* Study questions *
• 1. Answer these questions from the passage on HLA-incompatible transplantation:
(a) Which two techniques does it name for removing antibodies?
(b) Why is the procedure suitable only for living donation?
(c) Where do most organs for transplant come from?
• 2. Continue the passage on HLA-incompatible transplantation and donor matching from its last sentence.

* Source extract *
----

Newer techniques allow organs to be transplanted where there is HLA incompatibility (HLAi) providing antibodies are removed or lowered to an acceptable level prior to transplantation. There are various techniques used to remove antibodies, for example, plasmapheresis and immunoadsorption, in a similar strategy to that used in ABOi transplantation. This procedure is only suitable for living donation as the antibody removal must be carried out in the period leading up to the transplant operation. The risks of transplant rejection, graft failure and serious infection are twice as high as for antibody compatible transplants so patients contemplating this procedure must be fully aware of the risks before proceeding. Despite the risk this treatment may offer some patients their only chance of receiving a transplant, particularly as they may be unlikely to be offered a deceased donor kidney if highly sensitised, and many are willing to accept the risks involved.

Donor and recipient matching

The majority of organs for transplant come from deceased donors. It is essential to match for blood group and to achieve the best DR match possible. Since antibodies can be induced to pregnancies, transfusions or previous transplants and can be boosted by infection, regular screening of patients on the waiting list is necessary to maintain knowledge of their current antibody status. Donors are avoided if they contain any mismatch to which the recipient has antibodies in current or recent serum.

----

Extracted records
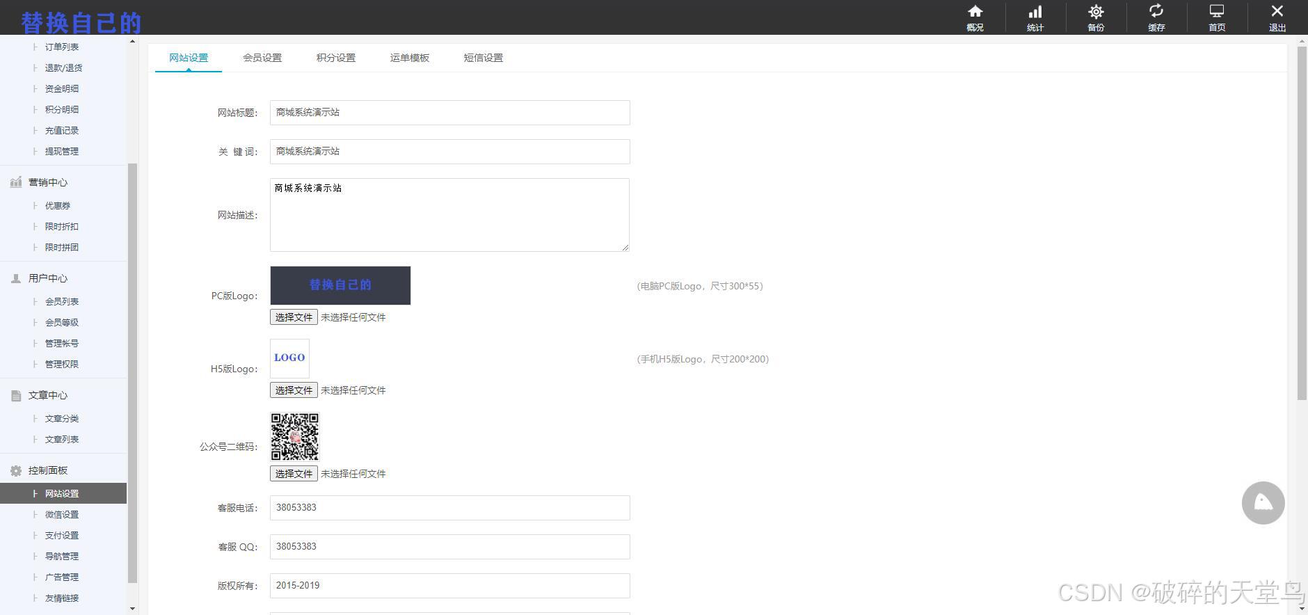
Task: Choose file for PC版Logo
Action: click(294, 317)
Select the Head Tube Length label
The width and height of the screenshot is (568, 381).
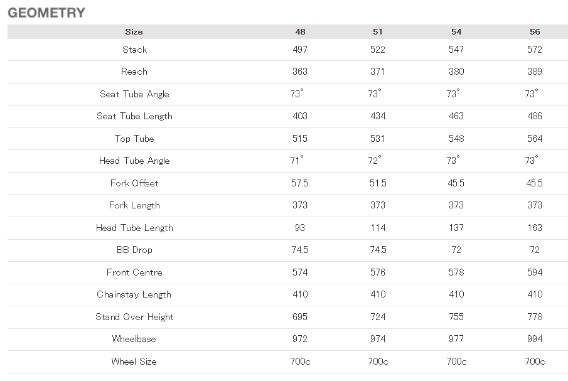[x=134, y=228]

----

* Answers to the problems *
• 1.
(a) Plasmapheresis and immunoadsorption.
(b) Antibody removal must be carried out in the period leading up to the transplant operation.
(c) From deceased donors.

• 2.
Pretransplant cross-match

Immediately prior to transplant a cross-match test is performed in the tissue-typing laboratory. A recent blood sample and selected past samples from the recipient are checked against donor lymphocyte cells. If the donor cells react (die), the result is termed a positive cross-match; the recipient is adversely reacting to the donor antigens. In the presence of a positive cross-match, transplantation cannot proceed, as the transplant would be rejected.

Traditionally a cross-match was performed prior to deceased donor transplantation and the results were obtained before the transplant operation could proceed. Recognition of the significance of shorter cold ischaemic times (CIT) in improved short-term graft success rates (Johnson et al. 2010) has led to the introduction of retrospective cross-matching. In this situation the transplant proceeds without waiting for the cross-match result to be available. This can only occur if the recipient has had regular blood samples sent to the laboratory for antibody testing and is known to be nonsensitised. Careful history should be taken at time of transplant to ensure the recipient has not received any recent blood transfusions that would affect antibody status.

Sensitisation

When there is a positive cross-match, the recipient is sensitised to that donor. The higher the level of sensitisation, the greater will be the difficulty in finding a transplant that will not reject.

Sensitisation can occur during pregnancy (to partner’s antigens), during blood transfusion and after transplantation. In order to reduce the risk of sensitisation it is important to minimise the giving of blood transfusions.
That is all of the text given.